The required output is all lines below that contain the word "Mathieu".

(Listed records begins)

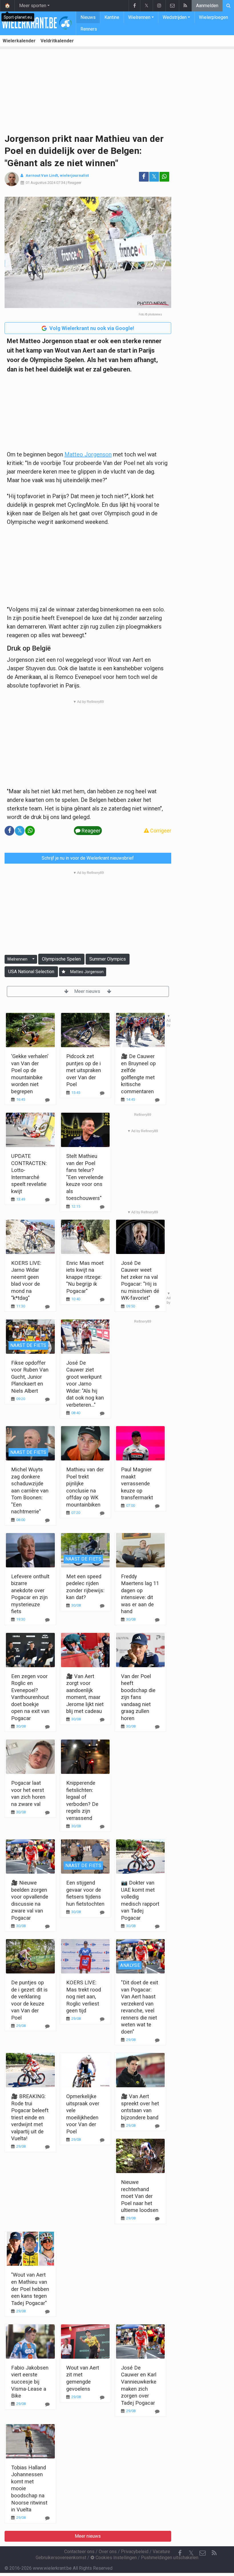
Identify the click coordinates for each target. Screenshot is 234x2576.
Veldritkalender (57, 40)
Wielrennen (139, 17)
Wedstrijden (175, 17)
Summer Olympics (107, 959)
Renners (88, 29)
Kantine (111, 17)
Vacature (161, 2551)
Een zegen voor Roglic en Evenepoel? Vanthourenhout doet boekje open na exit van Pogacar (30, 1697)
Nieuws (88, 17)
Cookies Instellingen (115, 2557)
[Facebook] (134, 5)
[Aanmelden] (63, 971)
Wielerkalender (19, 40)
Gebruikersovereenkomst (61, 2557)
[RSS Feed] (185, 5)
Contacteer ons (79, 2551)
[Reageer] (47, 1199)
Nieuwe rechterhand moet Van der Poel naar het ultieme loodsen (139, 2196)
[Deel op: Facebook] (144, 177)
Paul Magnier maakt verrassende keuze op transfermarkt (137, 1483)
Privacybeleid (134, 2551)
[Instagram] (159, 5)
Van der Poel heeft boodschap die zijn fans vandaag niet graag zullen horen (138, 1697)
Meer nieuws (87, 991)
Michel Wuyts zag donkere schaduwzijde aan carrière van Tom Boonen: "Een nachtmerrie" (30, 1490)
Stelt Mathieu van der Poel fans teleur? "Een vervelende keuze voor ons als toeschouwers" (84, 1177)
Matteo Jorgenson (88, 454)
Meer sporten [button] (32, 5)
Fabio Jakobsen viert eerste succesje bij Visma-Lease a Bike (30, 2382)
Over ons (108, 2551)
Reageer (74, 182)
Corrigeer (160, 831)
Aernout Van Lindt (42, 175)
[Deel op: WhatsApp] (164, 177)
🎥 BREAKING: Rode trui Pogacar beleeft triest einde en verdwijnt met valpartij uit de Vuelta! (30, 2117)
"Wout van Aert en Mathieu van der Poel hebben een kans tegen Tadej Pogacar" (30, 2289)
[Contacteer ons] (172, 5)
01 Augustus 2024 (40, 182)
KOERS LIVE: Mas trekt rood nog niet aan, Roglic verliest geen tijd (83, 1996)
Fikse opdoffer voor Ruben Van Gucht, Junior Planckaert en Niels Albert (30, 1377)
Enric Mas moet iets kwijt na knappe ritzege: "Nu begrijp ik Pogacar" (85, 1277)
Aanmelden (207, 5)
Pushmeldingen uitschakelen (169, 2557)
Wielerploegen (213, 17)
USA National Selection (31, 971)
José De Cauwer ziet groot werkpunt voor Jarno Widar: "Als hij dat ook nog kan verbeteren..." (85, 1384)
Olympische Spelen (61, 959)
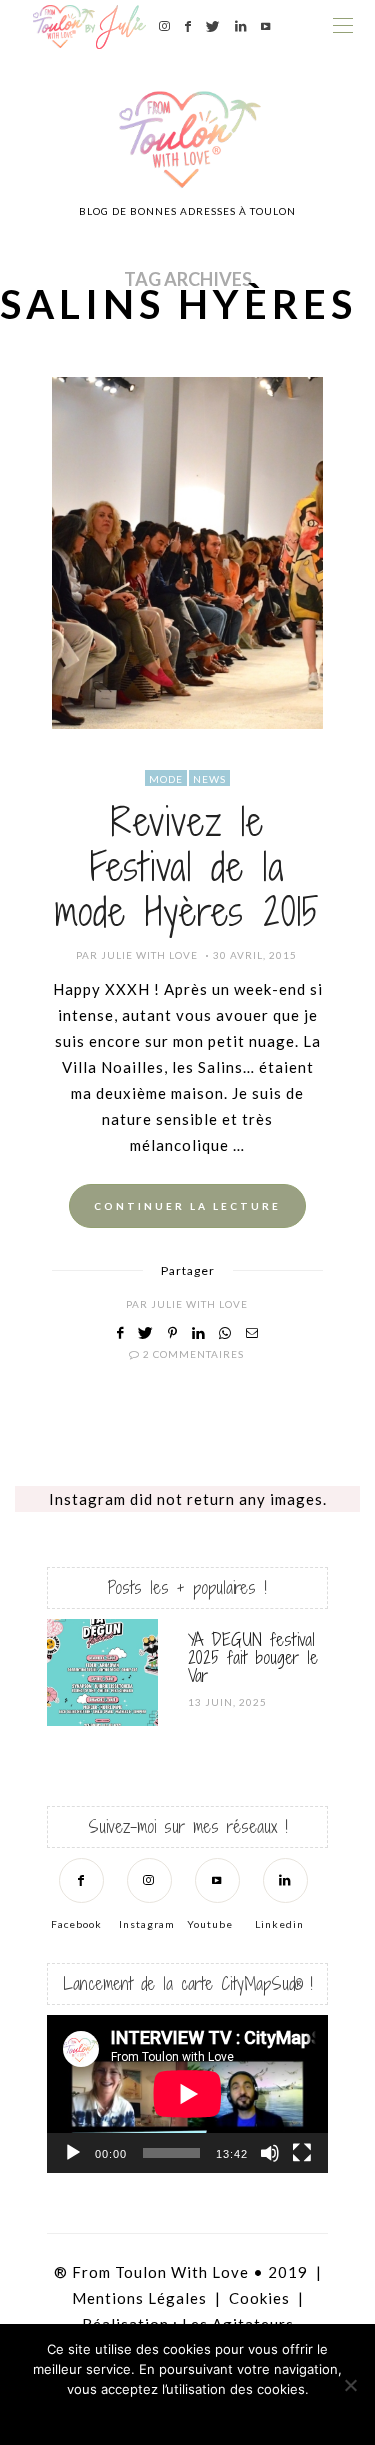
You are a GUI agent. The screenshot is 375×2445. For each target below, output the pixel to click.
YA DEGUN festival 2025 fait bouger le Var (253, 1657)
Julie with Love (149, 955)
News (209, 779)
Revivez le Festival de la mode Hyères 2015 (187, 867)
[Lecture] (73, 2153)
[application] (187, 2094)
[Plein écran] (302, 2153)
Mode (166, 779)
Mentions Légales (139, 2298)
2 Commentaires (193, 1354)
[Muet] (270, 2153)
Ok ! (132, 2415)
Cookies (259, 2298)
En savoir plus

(Listed records ends)
(Listed records begins)

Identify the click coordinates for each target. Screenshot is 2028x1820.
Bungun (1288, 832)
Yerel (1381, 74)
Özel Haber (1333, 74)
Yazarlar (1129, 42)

(Listed records ends)

* **Task solution**
Stelt Mathieu van der Poel fans teleur? "Een vervelende keuze voor ons als toeschouwers" (84, 1177)
"Wout van Aert en Mathieu van der Poel hebben een kans tegen Tadej Pogacar" (30, 2289)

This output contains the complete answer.